W ostatni rejs wyruszył z Gdyni 6 września 1975 roku. Załoga była siedmioosobowa. Funkcję kapitana pełnił 40-letni Bogdan Polakiewicz – inżynier z Politechniki Gdańskiej, doświadczony żeglarz z patentem jachtowego kapitana żeglugi bałtyckiej. Pozostałymi członkami załogi byli sternicy morscy, sternicy oraz żeglarze jachtowi, wszyscy związani z AKM Gdańsk. Uzgodniony plan rejsu zakładał odwiedzenie kilku europejskich portów: Kopenhagi, Oslo, Arhus, Dalaro i innych. „Janosik” miał wrócić z rejsu do 10 października. Niestety, w wyznaczonym terminie się nie pojawił.
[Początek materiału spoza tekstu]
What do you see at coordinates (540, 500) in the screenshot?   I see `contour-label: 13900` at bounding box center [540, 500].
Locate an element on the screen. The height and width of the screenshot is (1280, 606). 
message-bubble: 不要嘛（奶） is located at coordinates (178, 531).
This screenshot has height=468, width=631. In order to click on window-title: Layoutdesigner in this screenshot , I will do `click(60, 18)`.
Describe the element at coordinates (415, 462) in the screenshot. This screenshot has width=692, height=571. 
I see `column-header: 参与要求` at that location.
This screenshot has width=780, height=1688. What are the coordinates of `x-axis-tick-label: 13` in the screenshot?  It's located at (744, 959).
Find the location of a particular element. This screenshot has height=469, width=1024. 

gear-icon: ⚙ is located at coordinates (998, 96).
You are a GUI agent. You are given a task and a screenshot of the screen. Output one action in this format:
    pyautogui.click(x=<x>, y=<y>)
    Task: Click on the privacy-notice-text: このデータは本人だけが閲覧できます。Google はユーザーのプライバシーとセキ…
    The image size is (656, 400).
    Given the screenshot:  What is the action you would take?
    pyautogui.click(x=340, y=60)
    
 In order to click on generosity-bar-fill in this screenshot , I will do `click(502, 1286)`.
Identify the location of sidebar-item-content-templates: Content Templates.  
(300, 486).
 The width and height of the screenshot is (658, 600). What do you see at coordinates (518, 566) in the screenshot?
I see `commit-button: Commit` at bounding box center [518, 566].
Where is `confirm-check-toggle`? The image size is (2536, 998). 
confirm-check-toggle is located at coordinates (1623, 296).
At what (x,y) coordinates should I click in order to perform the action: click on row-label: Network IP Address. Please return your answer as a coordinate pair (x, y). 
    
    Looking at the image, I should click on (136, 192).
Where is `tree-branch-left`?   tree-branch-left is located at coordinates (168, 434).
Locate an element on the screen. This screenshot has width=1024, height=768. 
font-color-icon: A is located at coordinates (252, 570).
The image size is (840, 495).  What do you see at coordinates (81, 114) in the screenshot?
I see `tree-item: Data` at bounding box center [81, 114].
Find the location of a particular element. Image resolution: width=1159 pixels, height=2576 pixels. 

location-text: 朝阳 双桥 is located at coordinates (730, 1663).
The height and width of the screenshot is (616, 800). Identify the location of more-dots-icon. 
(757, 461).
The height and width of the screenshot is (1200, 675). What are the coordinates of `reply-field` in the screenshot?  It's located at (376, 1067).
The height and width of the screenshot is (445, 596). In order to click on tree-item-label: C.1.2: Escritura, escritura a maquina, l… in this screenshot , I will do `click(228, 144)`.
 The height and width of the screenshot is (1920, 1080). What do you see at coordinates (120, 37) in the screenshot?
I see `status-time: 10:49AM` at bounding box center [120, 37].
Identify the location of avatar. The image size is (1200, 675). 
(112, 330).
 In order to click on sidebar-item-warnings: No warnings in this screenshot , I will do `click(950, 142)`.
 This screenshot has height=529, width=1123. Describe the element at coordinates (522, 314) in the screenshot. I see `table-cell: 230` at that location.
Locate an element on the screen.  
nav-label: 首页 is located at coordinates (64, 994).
– Szkoda tych ludzi – powiedział Marek Polakiewicz, brat kapitana jachtu. – Wśród nich były dwie dziewczyny, studentki.
Sprawę zaginięcia jachtu badała Izba Morska w Gdyni. W orzeczeniu z 28 listopada 1980 r. podała m.in., że 12 września 1975 r. „Janosik” znajdował się w porcie Kragero. W nocy z 13 na 14 zacumował w Oslo. W dalszą podróż wyszedł 15 września wieczorem. Następnego dnia widziany był po raz ostatni na kursie do cieśniny Skagerrak, w odległości 20 mil morskich na południe od Hvasser. Jak ustalono, na akwenie tym wiał wtedy sztormowy wiatr (9°B) z kierunku południowo-zachodniego oraz występowała wysoka fala. Izba Morska stwierdziła, że nie ma dowodu na to, aby właściwości konstrukcyjne jachtu pozostawały w związku przyczynowym z wypadkiem. Wyposażenie też nie budziło większych zastrzeżeń.
– Należy przypuszczać, że jacht zatonął nagle w warunkach sztormowych – stwierdziła Izba Morska.
Przyczyny zatonięcia nie zdołano ustalić. Mogło nią być nagłe wtargnięcie znacznej ilości wody do wnętrza kadłuba poprzez otwory pokładowe bądź też zderzenie jachtu z innym obiektem pływającym. Stwierdzono też, że sprawa należy w orzecznictwie morskim do najtrudniejszych do wyjaśnienia i rozwikłania głównie z powodu braku świadków morskiej tragedii.
Zaginieni żeglarze mają symboliczne tabliczki przy pomniku „Tym, którzy nie powrócili z morza” na szczecińskim Cmentarzu Centralnym, a od minionej niedzieli również pamiątkową tablicę w kościele Morskim.
– Minęło już wiele lat, ale cały czas w naszych sercach mamy załogę jachtu „Janosik” – mówił Marek Polakiewicz, który odsłonił tablicę. – Byli bardzo doświadczonymi żeglarzami, ale niestety, żywioł okazał się silniejszy.
Wyraził nadzieję, że może kiedyś uda się poznać prawdę o przyczynach tragedii.
Tablicę poświęcił ks. Stanisław Flis, diecezjalny duszpasterz ludzi morza, który poinformował, że ufundowała ją Polska Żegluga Morska i żeglarze. Autorem projektu graficznego jest st. of. mech. okr. Wojciech Zawadzki.
W kaplicy Morskiej znajduje się 11 tablic upamiętniających ofiary morskich katastrof.